Generative Image Models and Representation Learning

Vision is the problem of mapping visual data to representations. This section examines that mapping and its inverse—mapping representations to data—and forges a tight link between them. This part of the book covers some of the same topics as in other parts but with a new set of tools that revolve primarily around deep neural nets. These tools are highly effective and provide a simple and unified framework for dealing with a large family of problems in computer vision.

Outline

Chapter 30 Representation Learning introduces the idea of representation learning, where the goal is to train a model that produces good representations of the raw data, such as vector embeddings.
Chapter 31 Perceptual Grouping zooms in on the particular problem of identifying perceptual groups, which are an important kind of visual representation with a long history in vision science.
Chapter 32 Generative Models describes generative models that synthesize images.
Chapter 33 Generative Modeling Meets Representation Learning forges a connection between representation learning and generative modeling, describing these as inverses of each other.
Chapter 34 Conditional Generative Models extends generative models to the conditional setting, where some data is synthesized based on other data.

Notation

This part deals extensively with random variables and probability distributions. See the Notation section before chapter 1 for our conventions. A few reminders follow.

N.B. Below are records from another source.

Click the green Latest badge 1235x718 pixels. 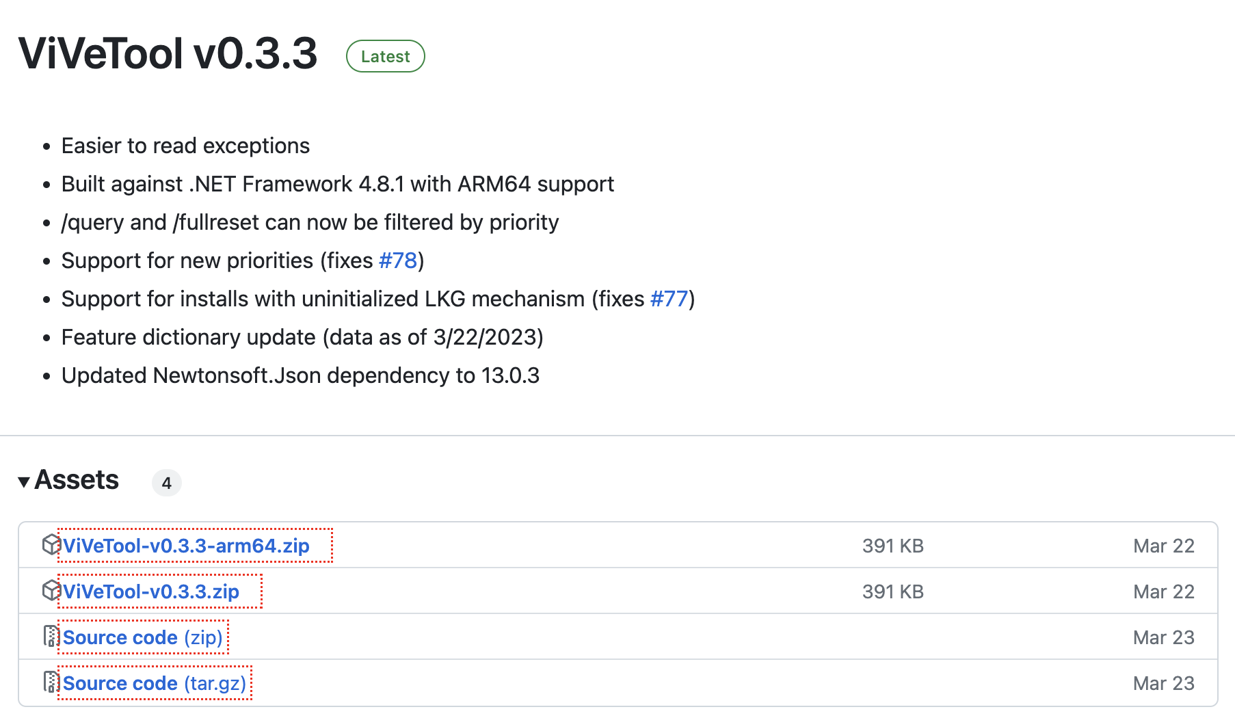pyautogui.click(x=385, y=56)
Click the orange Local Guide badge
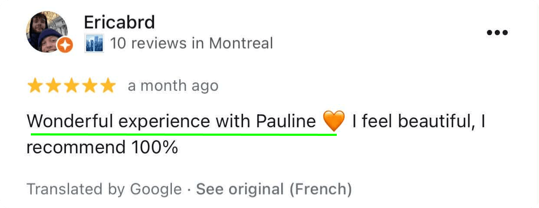The height and width of the screenshot is (208, 539). [x=65, y=45]
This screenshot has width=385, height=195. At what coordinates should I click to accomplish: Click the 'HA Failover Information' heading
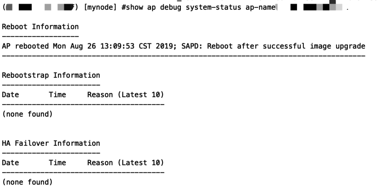[51, 143]
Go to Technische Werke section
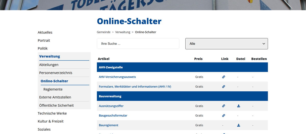The image size is (306, 134). tap(52, 113)
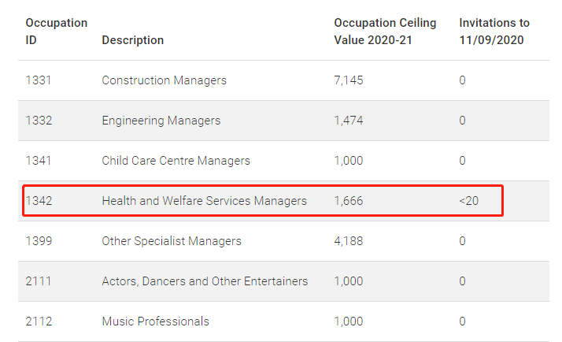Select Other Specialist Managers description
562x342 pixels.
tap(172, 241)
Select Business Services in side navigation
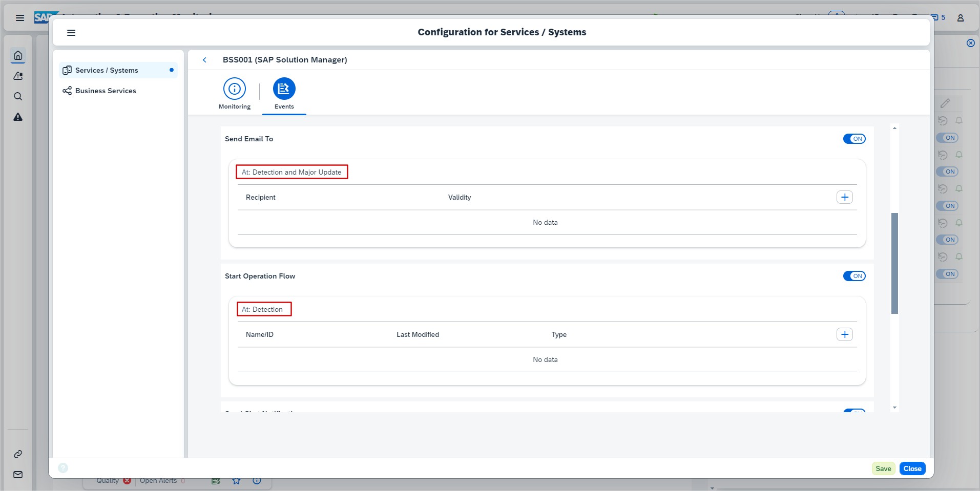The width and height of the screenshot is (980, 491). (106, 91)
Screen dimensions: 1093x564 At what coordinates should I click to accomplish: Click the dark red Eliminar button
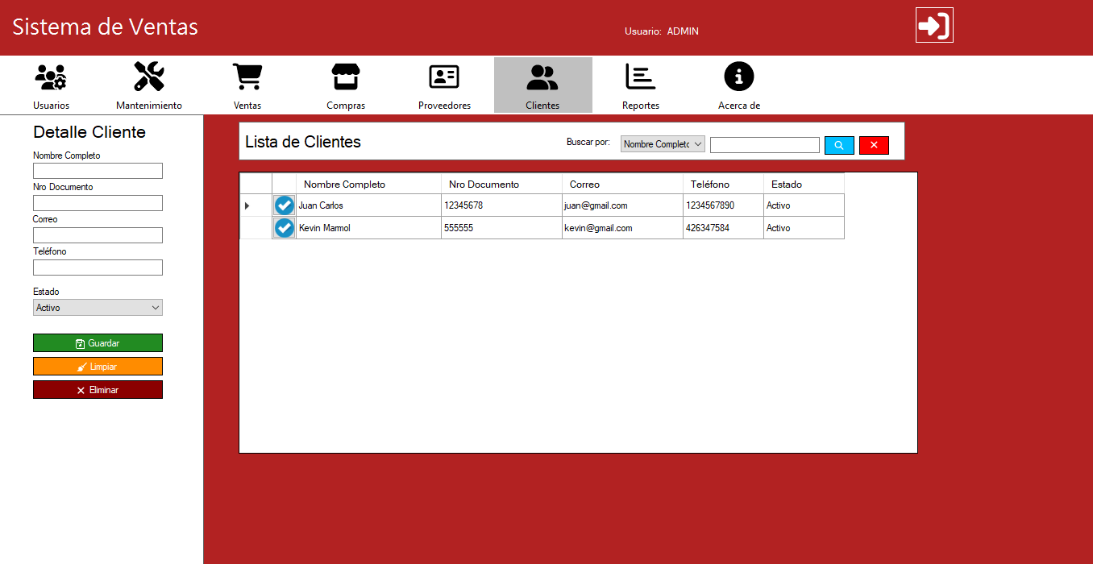coord(98,390)
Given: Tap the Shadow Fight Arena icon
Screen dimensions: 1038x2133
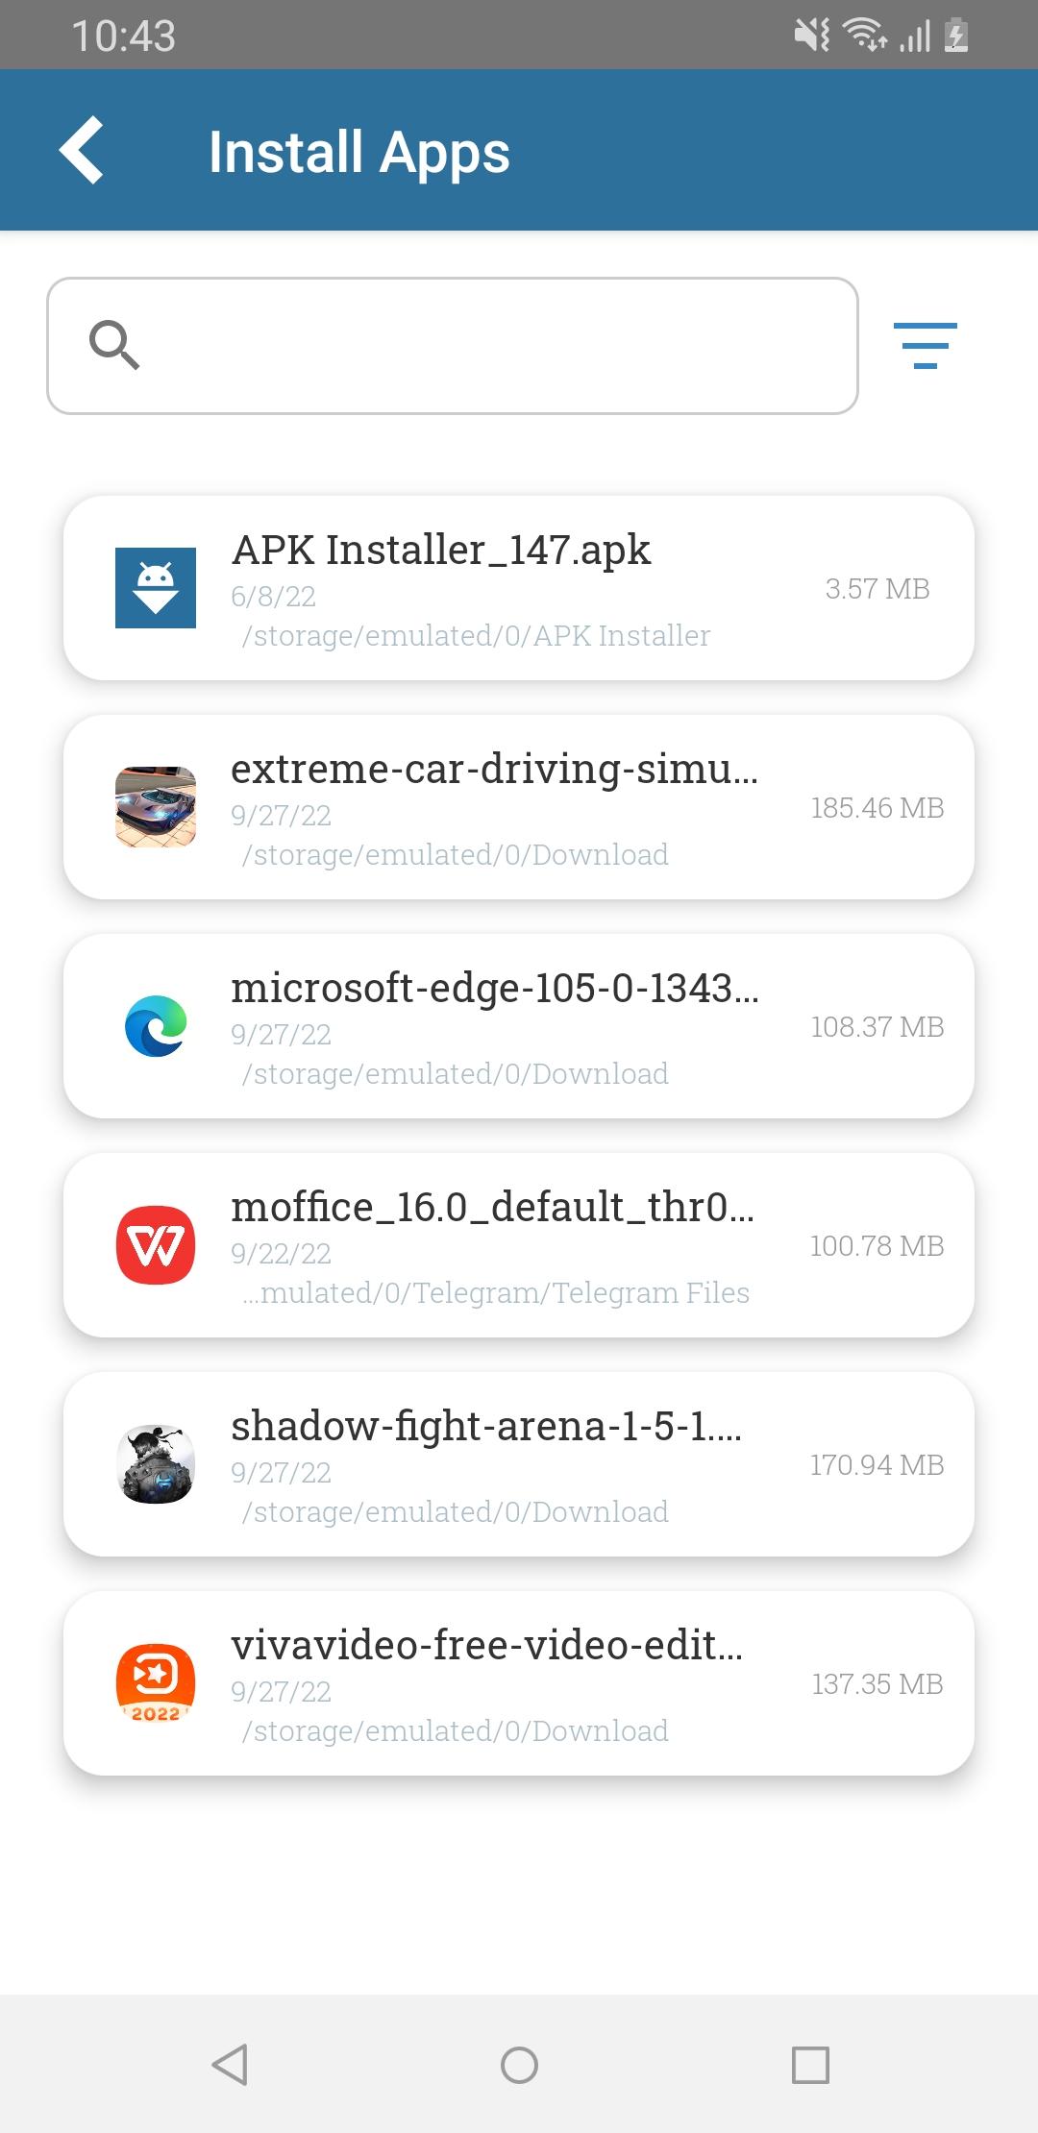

\(X\) and \(Y\) are random variables, while \(x\) and \(y\) are realizations of those variables. \(\mathcal{X}\) and \(\mathcal{Y}\) are the domains of those variables.
\(p(X)\) is a distribution over \(X\); that is, \(p(X)\) is a function over the domain \(\mathcal{X}\). Conversely, \(p(\mathbf{x})\) is the probability of a realization \(X=\mathbf{x}\). It is short for \(p(X = \mathbf{x})\), and it is a scalar.